Les familles Mériguet (www.meriguet-tour.com) et Parcé (www.globegulli.fr) viennent jusque de commencer leurs voyages depuis quelques semaines alors que la famille Pouzet (www.poraquiporalla.com) est partie depuis bientôt 2 ans et a traversé tout le continent américain depuis les USA et l’Alaska. Nous avons plein d’informations à échanger.
Certains sont architecte, illustrateur, d’autres ancien basketteur professionnel reconverti en photographe et il y a même un notaire !
Les bivouacs, bien arrosés, prennent des allures de camp de gitans.
Et parfois même, Colette et Charles, des retraités qui voyagent eux aussi en camping-car, viennent se greffer à la joyeuse bande. Colette, d’une patience exemplaire, sert de grand-mère de substitution à Eve. Elle la maquille et lui peinturlure les ongles à sa plus grande joie.
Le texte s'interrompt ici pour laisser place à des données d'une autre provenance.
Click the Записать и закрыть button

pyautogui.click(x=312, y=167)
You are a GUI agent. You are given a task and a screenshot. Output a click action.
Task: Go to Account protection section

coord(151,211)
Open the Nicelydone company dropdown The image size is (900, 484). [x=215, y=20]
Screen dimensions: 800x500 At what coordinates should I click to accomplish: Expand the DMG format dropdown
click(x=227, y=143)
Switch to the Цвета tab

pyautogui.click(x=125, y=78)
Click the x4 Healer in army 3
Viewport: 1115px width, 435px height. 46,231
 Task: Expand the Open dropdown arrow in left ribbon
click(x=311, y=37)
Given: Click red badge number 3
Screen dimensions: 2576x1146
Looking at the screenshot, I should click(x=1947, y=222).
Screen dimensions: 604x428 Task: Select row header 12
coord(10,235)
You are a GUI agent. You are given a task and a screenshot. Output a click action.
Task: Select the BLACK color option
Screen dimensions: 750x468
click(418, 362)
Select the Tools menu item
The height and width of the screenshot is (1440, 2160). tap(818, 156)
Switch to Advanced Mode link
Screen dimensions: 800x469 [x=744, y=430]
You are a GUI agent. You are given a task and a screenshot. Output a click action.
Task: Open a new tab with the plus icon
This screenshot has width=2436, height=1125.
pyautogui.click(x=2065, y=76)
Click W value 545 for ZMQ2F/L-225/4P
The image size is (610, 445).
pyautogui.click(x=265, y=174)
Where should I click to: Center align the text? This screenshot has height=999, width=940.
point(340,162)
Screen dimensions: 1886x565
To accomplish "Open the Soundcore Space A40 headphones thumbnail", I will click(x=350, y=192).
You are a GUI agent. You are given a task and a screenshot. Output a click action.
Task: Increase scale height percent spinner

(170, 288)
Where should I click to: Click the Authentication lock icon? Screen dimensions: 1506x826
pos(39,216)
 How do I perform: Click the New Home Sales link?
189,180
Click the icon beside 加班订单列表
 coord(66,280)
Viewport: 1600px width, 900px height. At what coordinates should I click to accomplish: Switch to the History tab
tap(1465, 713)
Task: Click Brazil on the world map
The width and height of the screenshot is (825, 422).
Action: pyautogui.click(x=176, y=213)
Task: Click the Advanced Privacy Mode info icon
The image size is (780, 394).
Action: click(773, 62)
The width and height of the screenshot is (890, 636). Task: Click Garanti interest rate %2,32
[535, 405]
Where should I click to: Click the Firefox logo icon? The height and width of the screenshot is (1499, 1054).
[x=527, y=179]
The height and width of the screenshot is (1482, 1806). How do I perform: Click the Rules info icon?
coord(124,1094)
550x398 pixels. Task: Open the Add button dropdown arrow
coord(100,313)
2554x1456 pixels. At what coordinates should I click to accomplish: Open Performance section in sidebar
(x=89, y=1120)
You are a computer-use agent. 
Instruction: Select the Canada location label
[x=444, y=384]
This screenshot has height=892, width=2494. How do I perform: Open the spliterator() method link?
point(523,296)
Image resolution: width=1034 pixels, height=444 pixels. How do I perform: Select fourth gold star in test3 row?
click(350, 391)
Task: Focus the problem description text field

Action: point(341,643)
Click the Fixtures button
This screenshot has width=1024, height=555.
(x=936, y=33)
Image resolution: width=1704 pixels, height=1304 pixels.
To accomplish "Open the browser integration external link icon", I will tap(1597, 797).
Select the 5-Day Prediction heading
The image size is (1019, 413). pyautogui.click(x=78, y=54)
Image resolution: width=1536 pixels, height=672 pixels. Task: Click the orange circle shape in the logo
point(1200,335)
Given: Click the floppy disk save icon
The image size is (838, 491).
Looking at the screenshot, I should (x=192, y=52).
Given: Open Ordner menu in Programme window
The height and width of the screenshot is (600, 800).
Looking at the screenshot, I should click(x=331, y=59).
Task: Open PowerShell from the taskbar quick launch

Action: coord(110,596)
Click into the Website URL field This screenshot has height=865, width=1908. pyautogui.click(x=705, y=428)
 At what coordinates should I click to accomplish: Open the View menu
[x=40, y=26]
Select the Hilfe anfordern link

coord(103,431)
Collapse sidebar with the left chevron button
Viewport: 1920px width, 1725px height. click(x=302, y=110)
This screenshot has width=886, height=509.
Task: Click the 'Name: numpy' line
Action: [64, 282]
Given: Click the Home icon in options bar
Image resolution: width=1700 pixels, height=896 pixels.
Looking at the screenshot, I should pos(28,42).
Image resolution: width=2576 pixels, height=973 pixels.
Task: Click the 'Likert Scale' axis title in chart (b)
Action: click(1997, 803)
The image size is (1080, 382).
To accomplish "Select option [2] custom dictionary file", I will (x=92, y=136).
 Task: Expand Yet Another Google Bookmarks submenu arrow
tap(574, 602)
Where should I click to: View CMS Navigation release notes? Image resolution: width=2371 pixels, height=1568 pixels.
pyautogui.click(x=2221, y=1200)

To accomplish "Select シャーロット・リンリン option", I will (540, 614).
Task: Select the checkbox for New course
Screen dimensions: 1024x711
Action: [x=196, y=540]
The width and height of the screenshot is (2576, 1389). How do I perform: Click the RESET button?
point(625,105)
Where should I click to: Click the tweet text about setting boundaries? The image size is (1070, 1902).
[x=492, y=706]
Les enfants sont ravis d’être ensemble, tous font le CNED et suivent donc le même rythme.
Les papas bricolent car la principale lutte est celle contre la poussière qui s’infiltre partout quand nous prenons les routes de terre (le « ripio).
Je rentre dans mon 6ème mois de grossesse et tout se passe bien même si les chemins de terre en tôle ondulée me fatiguent vite. Une échographie de contrôle dans un hôpital privé de Bahia Blanca me confirme que tout se déroule normalement et un médecin me conseille une excellente clinique à Santiago du Chili où je devrais accoucher mi-mars.
Les filles commencent à compter les jours et l’impatience grandit.